### WHAT NEEDS TO BE DONE
From the line containing "This screenshot has width=1280, height=720." to the final line of the entries, copy each line exactly. Pictures stay out.

### MATERIAL SHOWN
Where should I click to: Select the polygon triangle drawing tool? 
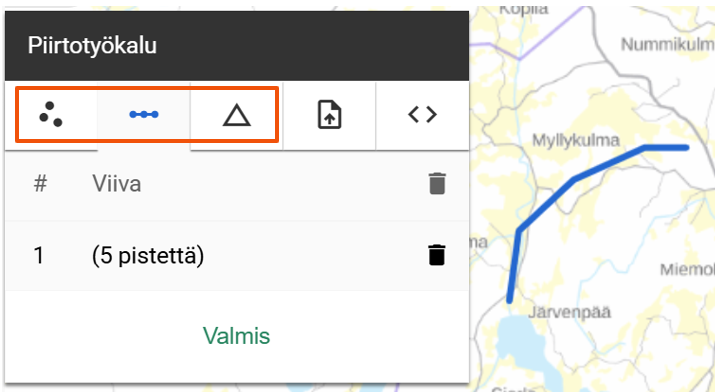pos(237,115)
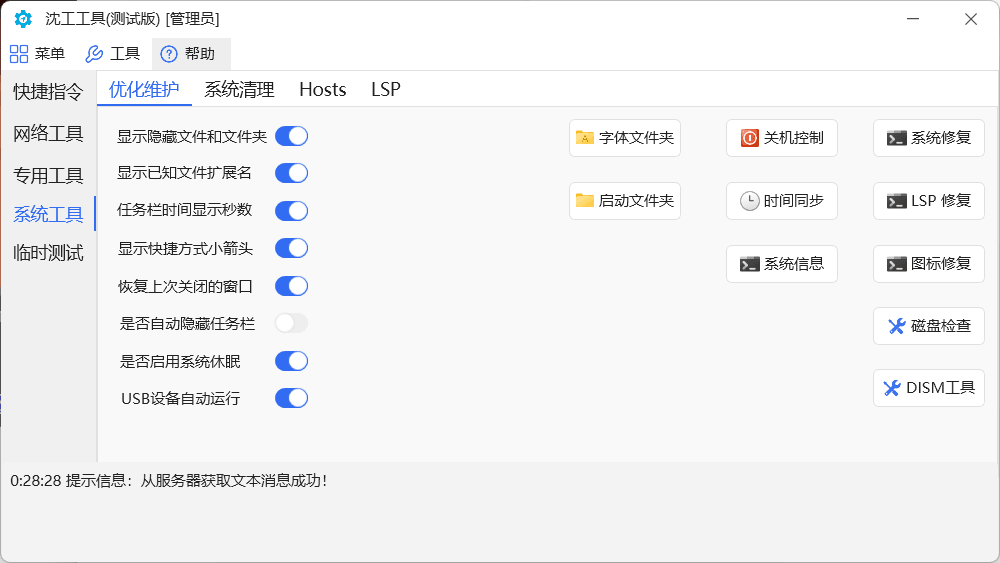1000x563 pixels.
Task: Open 系统信息 system info console
Action: tap(782, 264)
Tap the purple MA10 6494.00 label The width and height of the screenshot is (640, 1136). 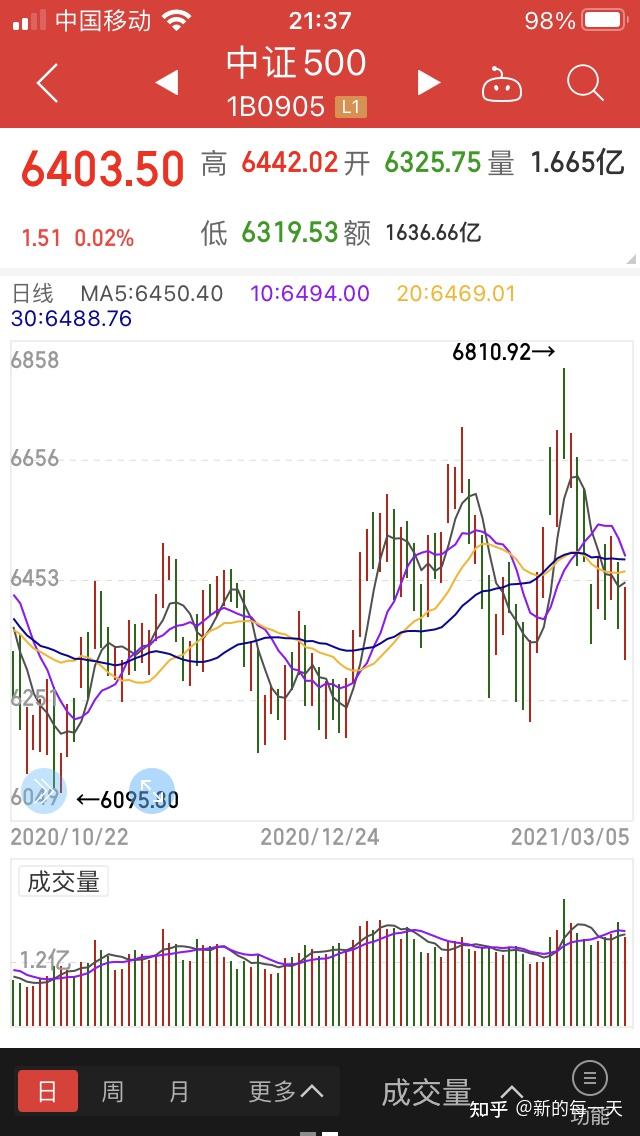coord(310,293)
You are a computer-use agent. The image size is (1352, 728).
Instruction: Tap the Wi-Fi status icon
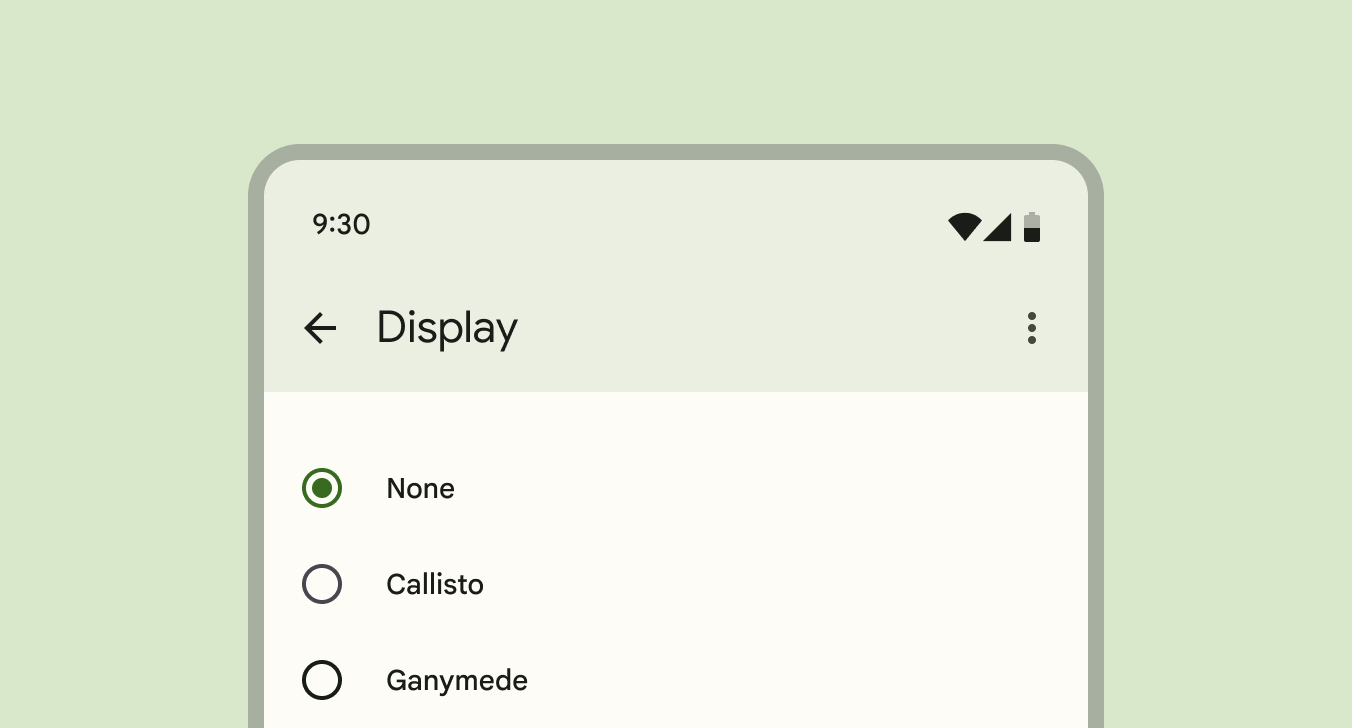point(963,227)
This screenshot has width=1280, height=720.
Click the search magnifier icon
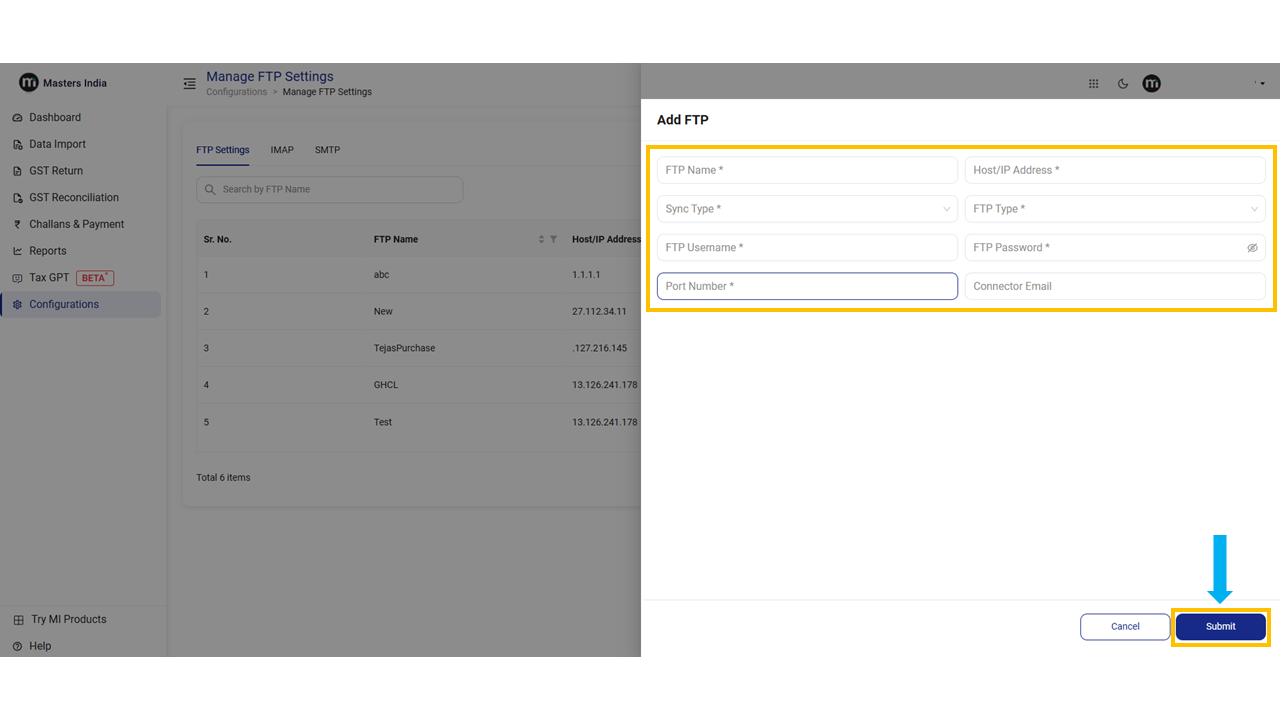[210, 190]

### RESPONSE BELOW
This screenshot has width=1280, height=720.
Click the search magnifier icon
[210, 190]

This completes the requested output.